Par Aris de Hesselin
& Alexandre Vatimbella
Dans cette rubrique, nous publions les
points de vue de personnalités centristes qui ne reflètent pas nécessairement
ceux du CREC. Ces points de vue ont pour but d’ouvrir le débat et de faire
progresser la pensée centriste.
Aris de Hesselin est un avocat
international, centriste et un européen, défenseur d’une mondialisation
humaniste. Ses propos sont les siens et non ceux du CREC.
Alexandre Vatimbella est le directeur du CREC.
L’Union européenne a fait de nombreuses erreurs.
Parmi elles, deux particulièrement importantes:
l’élargissement qui a permis en 1972 au Royaume Uni de devenir membre puis
celui qui a permis, entre 2003 et 2005, aux ex-pays de l’Est d’entrer dans
l’union.
Pendant des années, avant leur intégration dans ce qui
s’appelait alors la Communauté économique européenne, les Britanniques
n’avaient cessé de vouloir détruire l’Europe de l’extérieur par de multiples
manœuvres indignes d’un grand pays.
Une fois à l’intérieur, ils n’ont continué cette entreprise
en tentant de faire de l’union une simple zone de libre échange et à faire en
sorte d’empêcher son approfondissement politique par de multiples blocages peu
ragoutantes tout en réclamant constamment qu’on leur rende leur argent (en gros
de récupérer ce qu’ils donnaient au budget de l’UE pour leur économie dans une
vision complètement à l’opposé du fondement même du Traité de Rome).

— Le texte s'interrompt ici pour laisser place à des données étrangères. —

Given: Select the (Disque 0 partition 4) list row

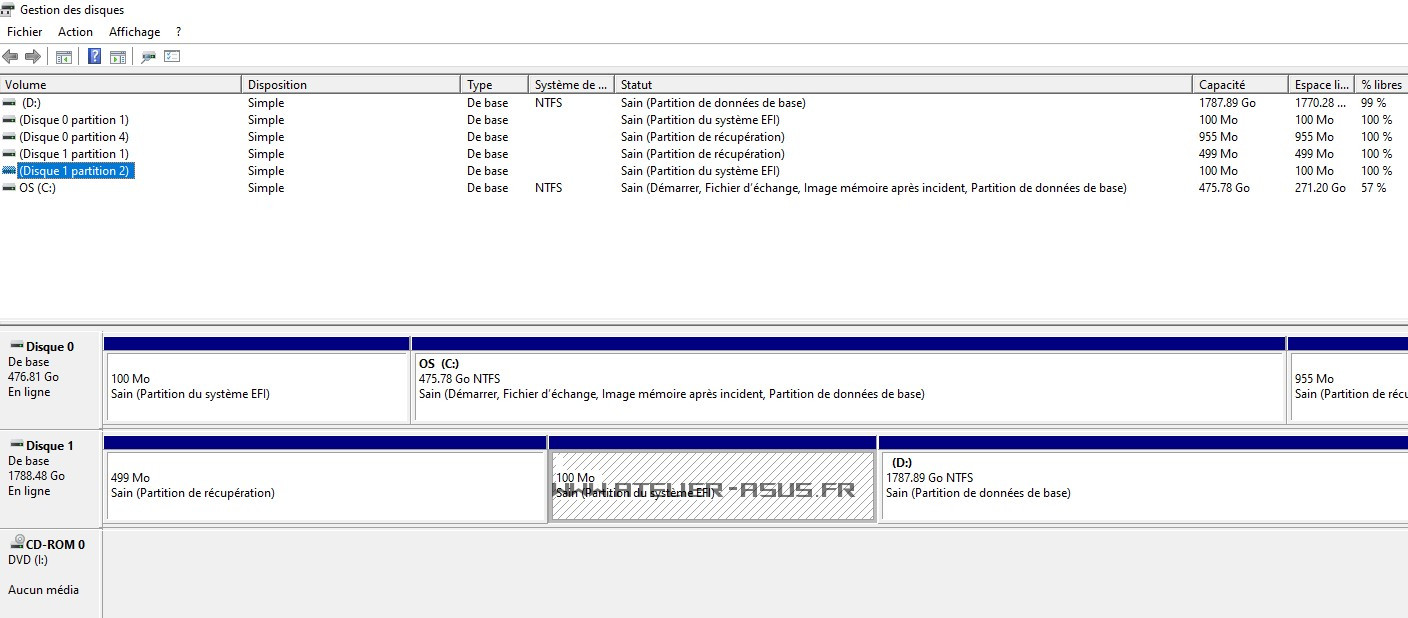Looking at the screenshot, I should click(73, 137).
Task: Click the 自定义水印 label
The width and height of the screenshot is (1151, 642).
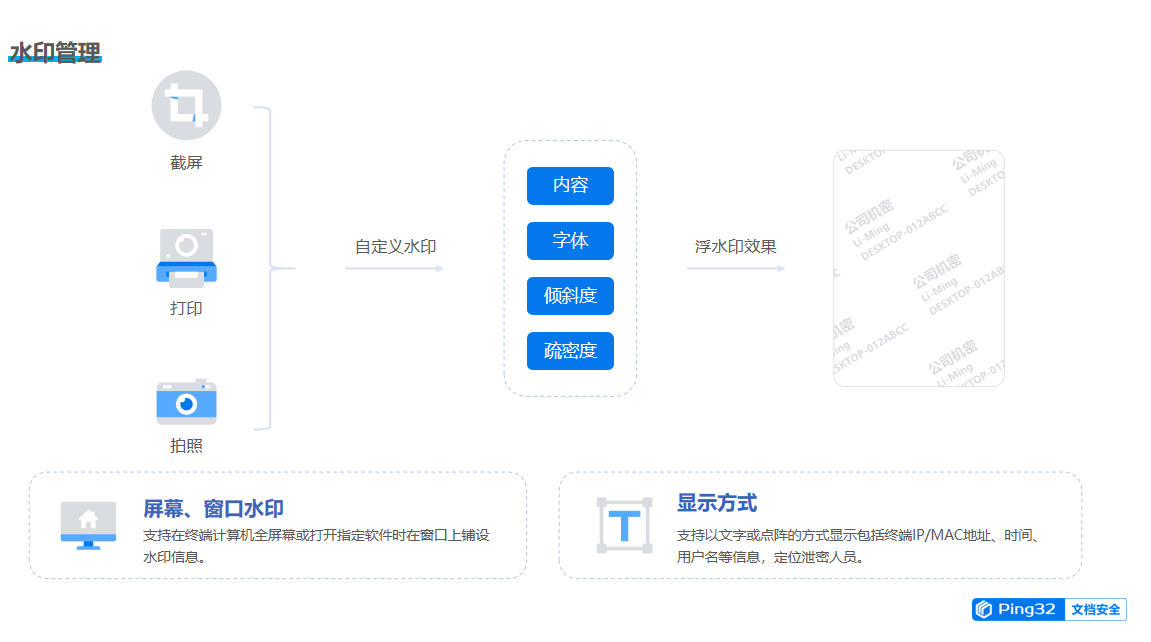Action: coord(395,246)

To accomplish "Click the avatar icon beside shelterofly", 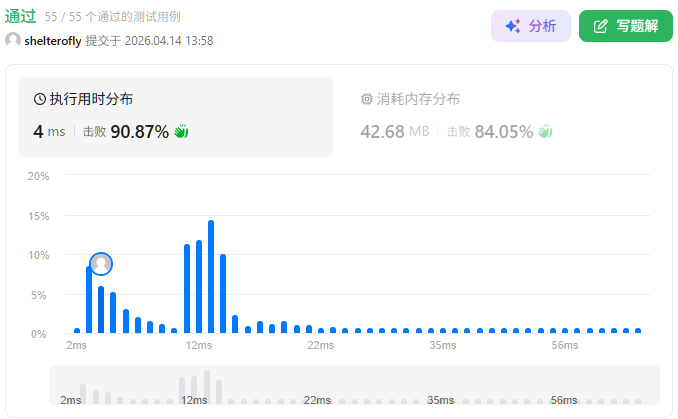I will click(x=13, y=41).
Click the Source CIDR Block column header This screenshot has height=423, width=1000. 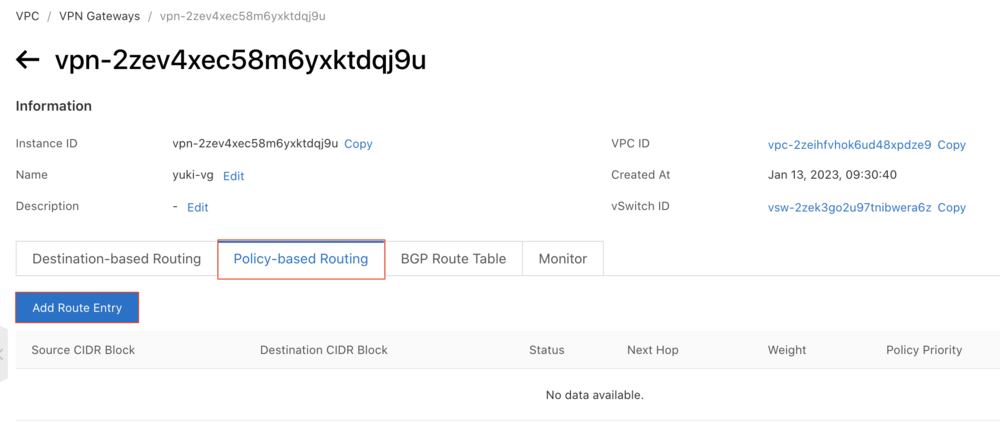pyautogui.click(x=83, y=350)
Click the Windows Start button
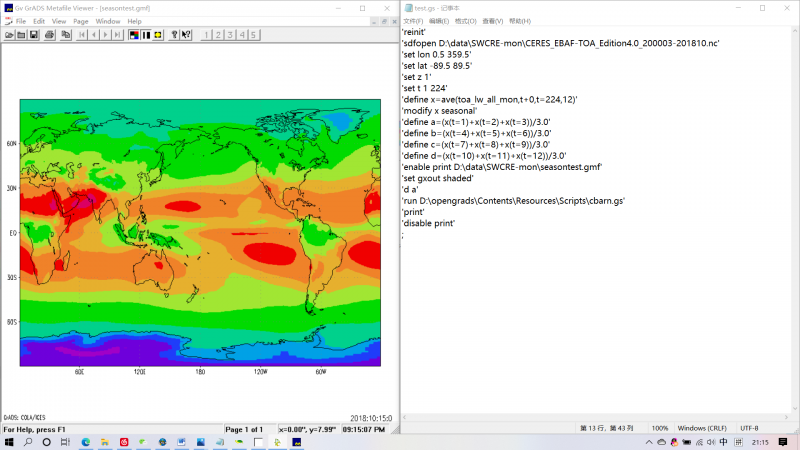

Lorsque l’empire soviétique s’est effondré, une des grandes
peurs des Européens «de l’Ouest» était que les pays derrière le rideau de fer
ne tombent dans la désorganisation et la violence, surtout qu’ils se fassent la
guerre entre eux à propos de questions territoriales et de population.
Ainsi, par exemple, il y a de nombreuses minorités
hongroises dans les pays limitrophes de la Hongrie qui a toujours réclamé
qu’elles soient (ré)intégrées à une «grande Hongrie».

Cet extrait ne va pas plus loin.